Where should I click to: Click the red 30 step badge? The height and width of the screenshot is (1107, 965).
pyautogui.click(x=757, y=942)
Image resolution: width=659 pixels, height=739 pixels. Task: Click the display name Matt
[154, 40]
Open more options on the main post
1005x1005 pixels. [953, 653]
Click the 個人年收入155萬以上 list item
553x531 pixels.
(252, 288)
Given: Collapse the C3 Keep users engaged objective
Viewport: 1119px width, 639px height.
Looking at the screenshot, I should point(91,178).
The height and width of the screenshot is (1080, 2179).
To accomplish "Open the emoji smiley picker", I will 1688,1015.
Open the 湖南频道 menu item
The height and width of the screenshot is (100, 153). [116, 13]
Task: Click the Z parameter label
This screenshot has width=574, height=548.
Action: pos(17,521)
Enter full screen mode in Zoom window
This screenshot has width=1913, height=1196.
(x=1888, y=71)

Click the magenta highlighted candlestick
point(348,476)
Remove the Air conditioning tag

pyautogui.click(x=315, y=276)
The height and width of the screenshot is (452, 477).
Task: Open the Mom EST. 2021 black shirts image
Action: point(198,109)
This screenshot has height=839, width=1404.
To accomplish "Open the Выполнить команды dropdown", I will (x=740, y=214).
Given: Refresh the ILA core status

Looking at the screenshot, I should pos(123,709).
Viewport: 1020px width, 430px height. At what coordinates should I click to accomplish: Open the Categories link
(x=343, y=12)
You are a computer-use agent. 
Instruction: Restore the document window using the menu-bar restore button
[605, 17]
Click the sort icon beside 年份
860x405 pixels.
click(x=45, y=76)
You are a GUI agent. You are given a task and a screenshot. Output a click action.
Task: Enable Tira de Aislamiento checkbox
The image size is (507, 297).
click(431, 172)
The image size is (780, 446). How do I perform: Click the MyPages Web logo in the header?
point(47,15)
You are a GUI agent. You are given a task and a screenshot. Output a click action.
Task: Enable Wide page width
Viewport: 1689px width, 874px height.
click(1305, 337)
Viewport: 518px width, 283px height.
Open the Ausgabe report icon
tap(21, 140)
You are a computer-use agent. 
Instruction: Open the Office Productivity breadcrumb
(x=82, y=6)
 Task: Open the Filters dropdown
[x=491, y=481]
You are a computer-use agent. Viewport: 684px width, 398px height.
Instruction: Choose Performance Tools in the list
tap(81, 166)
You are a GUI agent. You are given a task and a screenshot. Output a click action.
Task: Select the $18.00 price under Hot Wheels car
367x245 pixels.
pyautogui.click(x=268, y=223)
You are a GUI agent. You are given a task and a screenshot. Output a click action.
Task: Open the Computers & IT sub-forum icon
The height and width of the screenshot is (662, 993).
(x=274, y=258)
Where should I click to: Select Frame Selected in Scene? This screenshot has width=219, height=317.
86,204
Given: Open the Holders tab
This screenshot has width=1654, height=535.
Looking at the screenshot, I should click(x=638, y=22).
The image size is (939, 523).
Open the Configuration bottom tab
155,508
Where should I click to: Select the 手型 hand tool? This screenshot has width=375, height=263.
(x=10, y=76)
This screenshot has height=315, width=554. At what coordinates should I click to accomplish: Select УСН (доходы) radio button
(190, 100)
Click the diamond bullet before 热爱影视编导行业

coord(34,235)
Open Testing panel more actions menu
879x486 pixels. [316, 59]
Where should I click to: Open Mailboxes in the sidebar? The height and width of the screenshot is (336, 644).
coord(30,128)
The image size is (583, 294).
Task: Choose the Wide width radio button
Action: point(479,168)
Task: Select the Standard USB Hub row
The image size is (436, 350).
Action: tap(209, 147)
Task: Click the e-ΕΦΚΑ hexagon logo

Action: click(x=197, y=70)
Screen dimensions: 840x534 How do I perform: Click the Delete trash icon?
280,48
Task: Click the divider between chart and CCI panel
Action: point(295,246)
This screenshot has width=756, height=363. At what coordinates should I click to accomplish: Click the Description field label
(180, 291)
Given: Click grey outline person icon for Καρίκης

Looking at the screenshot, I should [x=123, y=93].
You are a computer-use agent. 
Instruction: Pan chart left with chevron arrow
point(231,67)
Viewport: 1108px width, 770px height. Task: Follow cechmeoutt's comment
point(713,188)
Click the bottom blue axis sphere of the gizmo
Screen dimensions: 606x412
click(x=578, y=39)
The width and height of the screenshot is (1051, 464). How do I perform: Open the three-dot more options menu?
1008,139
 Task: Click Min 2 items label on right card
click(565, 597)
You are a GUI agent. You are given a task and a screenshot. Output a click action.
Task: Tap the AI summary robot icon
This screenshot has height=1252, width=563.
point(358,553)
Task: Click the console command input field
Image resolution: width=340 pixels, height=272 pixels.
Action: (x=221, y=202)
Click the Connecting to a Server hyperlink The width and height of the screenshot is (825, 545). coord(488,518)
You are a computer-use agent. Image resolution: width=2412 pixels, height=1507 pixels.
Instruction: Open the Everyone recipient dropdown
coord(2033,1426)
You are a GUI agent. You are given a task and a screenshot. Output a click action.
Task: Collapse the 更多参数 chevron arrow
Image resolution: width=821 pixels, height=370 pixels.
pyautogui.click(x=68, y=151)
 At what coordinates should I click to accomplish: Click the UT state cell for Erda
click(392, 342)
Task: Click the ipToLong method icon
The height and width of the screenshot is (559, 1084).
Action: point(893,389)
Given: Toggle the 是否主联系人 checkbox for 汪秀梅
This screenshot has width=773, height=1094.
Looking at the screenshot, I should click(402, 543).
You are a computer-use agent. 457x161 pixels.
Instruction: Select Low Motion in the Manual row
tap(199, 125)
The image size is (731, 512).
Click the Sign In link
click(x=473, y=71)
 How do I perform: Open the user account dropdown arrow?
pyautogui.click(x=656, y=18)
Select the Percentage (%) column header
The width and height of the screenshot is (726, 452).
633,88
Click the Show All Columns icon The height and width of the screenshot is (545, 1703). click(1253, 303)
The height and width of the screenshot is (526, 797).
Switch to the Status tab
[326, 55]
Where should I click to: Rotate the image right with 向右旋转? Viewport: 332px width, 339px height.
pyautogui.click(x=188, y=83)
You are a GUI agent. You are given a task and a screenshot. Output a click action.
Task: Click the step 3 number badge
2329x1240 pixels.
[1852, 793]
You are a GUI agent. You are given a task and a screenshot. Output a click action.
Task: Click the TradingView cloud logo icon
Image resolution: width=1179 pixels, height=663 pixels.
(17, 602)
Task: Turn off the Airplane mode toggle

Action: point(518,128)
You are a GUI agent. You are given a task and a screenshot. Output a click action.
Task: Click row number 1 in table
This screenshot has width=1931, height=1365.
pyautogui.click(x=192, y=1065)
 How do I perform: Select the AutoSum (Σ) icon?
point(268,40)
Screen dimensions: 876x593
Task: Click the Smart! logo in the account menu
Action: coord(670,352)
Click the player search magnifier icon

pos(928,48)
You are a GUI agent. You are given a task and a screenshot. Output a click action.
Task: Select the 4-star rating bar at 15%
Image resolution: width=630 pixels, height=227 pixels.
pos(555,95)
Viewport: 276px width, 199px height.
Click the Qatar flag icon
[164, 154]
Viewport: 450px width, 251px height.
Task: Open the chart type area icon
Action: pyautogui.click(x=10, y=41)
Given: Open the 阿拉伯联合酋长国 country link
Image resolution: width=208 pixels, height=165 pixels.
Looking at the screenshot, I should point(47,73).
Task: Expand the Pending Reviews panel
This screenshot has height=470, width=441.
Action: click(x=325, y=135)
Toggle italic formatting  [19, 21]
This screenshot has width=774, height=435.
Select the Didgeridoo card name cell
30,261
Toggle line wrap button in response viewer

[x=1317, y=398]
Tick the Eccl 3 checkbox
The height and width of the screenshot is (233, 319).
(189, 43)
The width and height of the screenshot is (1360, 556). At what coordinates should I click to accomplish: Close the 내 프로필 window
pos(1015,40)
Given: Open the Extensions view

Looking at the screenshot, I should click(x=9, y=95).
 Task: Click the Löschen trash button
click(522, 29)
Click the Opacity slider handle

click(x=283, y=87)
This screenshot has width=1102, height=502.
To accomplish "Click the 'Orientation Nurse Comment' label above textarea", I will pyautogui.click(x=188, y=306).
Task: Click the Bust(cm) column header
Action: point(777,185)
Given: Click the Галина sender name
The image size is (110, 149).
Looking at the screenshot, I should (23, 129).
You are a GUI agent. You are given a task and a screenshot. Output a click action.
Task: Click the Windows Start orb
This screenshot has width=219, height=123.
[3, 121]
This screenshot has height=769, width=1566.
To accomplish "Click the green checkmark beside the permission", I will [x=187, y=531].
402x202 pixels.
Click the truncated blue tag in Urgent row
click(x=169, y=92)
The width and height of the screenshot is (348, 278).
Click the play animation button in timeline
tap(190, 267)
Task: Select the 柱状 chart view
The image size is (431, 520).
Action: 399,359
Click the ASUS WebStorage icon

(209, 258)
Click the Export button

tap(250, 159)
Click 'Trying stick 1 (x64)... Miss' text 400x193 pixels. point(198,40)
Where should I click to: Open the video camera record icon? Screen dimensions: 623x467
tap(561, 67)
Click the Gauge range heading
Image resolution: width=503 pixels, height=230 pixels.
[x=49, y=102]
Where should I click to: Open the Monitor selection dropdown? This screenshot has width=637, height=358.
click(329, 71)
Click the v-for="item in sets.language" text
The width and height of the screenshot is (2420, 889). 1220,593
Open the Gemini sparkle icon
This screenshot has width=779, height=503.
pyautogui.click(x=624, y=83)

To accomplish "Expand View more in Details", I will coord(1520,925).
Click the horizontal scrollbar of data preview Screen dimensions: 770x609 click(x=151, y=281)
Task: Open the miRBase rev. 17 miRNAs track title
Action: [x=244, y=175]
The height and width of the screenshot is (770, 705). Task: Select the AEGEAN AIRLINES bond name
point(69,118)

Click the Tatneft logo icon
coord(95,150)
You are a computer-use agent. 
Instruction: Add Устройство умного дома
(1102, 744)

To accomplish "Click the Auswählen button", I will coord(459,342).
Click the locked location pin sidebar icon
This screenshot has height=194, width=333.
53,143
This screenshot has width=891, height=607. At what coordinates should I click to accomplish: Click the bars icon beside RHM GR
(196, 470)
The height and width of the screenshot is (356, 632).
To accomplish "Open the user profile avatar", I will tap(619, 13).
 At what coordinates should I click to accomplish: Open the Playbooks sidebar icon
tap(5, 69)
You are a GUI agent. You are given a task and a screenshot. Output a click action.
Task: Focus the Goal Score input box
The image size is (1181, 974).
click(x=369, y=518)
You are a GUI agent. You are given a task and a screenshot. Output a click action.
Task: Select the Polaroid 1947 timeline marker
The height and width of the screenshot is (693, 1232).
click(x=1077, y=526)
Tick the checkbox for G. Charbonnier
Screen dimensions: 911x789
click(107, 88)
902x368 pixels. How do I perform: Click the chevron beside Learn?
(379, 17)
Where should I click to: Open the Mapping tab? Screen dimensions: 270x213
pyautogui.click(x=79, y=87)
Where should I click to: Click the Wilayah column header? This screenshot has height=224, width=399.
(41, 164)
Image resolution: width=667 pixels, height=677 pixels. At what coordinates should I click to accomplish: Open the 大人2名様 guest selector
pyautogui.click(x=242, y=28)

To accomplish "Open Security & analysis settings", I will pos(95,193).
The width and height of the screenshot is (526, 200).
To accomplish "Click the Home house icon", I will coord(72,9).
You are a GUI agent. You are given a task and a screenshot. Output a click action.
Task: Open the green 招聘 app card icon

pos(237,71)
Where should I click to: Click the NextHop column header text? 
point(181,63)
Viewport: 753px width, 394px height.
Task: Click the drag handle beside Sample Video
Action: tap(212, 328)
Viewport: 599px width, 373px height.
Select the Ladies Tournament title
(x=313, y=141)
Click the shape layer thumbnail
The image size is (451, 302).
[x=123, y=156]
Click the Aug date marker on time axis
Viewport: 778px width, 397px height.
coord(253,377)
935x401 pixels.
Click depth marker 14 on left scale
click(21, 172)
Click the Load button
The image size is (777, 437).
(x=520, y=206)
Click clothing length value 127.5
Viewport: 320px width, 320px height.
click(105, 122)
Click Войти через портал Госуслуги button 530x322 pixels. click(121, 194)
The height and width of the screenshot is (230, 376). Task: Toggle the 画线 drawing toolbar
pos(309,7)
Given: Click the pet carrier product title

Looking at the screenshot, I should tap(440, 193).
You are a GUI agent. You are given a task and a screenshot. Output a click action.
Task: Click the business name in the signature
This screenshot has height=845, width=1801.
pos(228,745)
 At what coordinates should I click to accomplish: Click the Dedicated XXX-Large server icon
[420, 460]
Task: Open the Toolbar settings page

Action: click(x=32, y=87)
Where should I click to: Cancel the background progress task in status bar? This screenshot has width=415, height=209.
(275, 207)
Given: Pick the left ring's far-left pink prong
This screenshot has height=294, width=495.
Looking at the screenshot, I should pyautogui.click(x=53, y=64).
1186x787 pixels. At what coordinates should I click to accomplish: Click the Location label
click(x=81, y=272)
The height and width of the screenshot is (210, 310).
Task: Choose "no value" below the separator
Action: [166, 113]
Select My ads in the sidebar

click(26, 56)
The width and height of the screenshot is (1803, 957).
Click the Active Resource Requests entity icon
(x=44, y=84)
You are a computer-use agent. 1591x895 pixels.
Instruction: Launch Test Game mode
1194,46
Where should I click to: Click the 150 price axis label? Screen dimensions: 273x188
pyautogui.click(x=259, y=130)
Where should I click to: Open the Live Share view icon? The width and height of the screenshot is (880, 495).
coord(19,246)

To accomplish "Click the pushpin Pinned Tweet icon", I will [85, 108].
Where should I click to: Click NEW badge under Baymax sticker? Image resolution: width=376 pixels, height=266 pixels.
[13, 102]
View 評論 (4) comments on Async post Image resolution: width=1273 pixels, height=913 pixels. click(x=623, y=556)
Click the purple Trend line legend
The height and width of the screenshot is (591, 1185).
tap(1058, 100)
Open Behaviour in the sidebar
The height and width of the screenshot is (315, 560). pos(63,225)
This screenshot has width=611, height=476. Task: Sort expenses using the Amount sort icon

──────────────────────────────

### PROBLEM DETAILS
Output everything in the listing from the line containing "This screenshot has width=1102, height=502." down to the line containing "Action: point(777,185)", reproducing those lines exactly.

### WORKED SOLUTION
This screenshot has width=1102, height=502.
To accomplish "Click the 'Orientation Nurse Comment' label above textarea", I will pyautogui.click(x=188, y=306).
Task: Click the Bust(cm) column header
Action: point(777,185)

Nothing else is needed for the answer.